El autor alude al rostro como algo que se construye: “Nacemos con una cara y sobre ella construimos un rostro. Las intervenciones quirúrgicas, o cirugías estéticas, lo afectan y tras la operación, la persona tiene que reconstruirlo sobre los cambios acaecidos en su anatomía”.

“Observar la cara de un niño con síndrome de Down evidencia una facie particular, común a otros niños, lo que permite reconocerlo. Pero si su cara es similar, su rostro puede mostrar su identidad, rasgos particulares, en común con los de su familia, en ella encontró su génesis”.

Las posturas -agrega el escritor- participan también de códigos culturales y fueron tomadas como un ordenador disciplinario: “Hoy no está tan legislada la postura, aunque en el pasado fue motivo de preocupación y adoctrinamiento. El niño en la escuela saludando a la autoridad, en una postura `correcta`, con las manos junto a su cuerpo y con un borramiento de sus gestos expresivos”.

En ocasiones, “la normatización del cuerpo y el movimiento en aras de la salud, esconde deseos de dominación. Una cultura `ortopédica` persiste en instalarse en los ámbitos educativos y hasta terapéuticos”, asegura el experto.

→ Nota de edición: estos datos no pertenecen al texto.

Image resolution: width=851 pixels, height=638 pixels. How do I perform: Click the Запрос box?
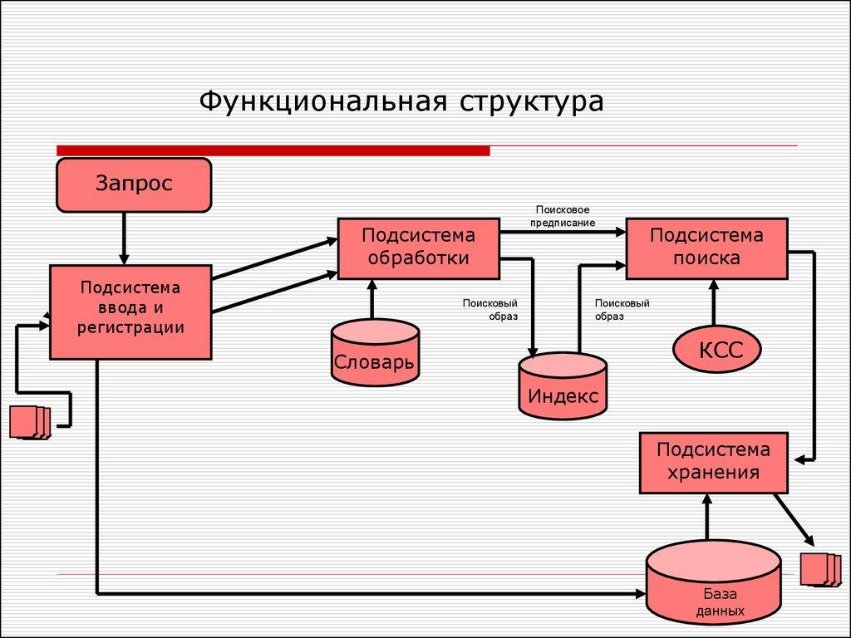click(133, 184)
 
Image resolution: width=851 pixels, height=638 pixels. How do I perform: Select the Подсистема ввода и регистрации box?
click(130, 312)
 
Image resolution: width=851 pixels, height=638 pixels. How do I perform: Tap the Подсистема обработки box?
click(418, 248)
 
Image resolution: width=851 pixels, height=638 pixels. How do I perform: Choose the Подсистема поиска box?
click(706, 248)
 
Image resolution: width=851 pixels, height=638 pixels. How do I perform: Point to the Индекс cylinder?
click(563, 386)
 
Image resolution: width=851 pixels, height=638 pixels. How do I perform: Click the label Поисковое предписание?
click(564, 217)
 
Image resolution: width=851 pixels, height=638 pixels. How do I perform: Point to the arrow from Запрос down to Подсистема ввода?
click(124, 238)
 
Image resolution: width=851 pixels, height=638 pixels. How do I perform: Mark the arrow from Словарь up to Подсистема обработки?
click(371, 299)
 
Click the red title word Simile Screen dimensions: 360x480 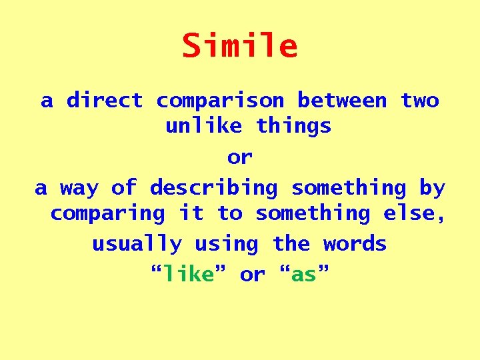coord(240,46)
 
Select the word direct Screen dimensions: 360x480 coord(105,101)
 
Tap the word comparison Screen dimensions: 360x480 coord(220,101)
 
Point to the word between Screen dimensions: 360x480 coord(342,101)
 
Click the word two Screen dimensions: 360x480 coord(419,101)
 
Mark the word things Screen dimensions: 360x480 coord(293,125)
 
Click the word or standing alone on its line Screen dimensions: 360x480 coord(240,157)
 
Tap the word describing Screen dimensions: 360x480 coord(213,189)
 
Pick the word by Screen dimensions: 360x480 coord(432,189)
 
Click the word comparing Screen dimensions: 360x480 coord(107,213)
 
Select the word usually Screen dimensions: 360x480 coord(137,244)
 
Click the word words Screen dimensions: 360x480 coord(355,244)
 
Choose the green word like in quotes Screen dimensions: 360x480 coord(188,274)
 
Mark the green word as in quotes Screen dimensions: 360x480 coord(303,274)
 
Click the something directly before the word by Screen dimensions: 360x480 coord(349,189)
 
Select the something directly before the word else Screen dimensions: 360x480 coord(313,213)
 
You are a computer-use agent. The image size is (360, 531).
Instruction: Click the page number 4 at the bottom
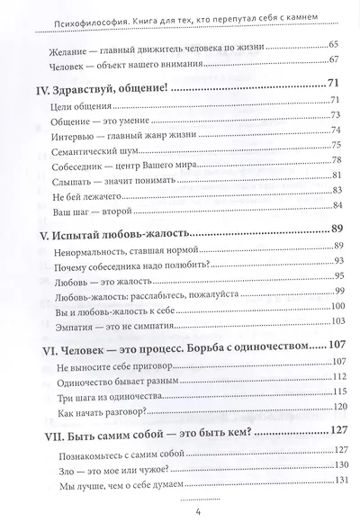point(183,516)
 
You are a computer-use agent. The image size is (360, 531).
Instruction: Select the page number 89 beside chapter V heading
point(320,228)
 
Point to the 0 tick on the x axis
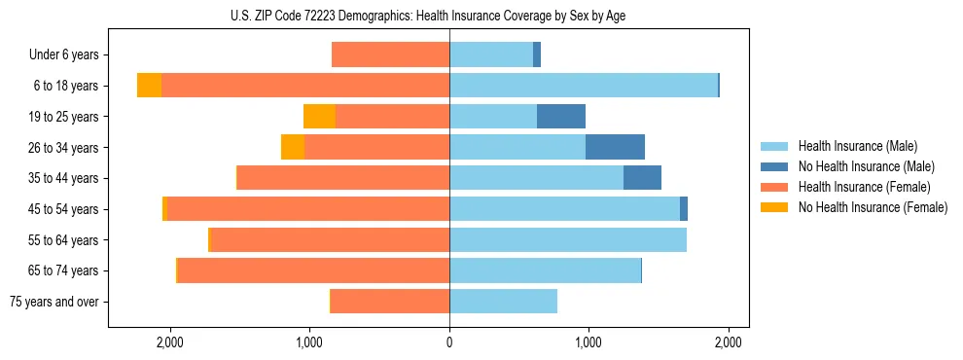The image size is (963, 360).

Refiriéndose a la risa del niño, ésta difiere de la risa adulta porque nace del vientre y se propaga hasta la boca: “Es una risa que estremece la vida orgánica. La del adulto se concentra en la boca y se propaga hacia los ojos. Para gozar de la risa es necesaria la sonrisa, que nos acerca a la pasión de la risa”.

Si el niño pequeño recibiera sólo risas y careciera del camino que abre la sonrisa -explica-, se asustaría, perdería referencias, sería espectador pasivo de una escena extraña e incomprensible. Sonreír abre las puertas”.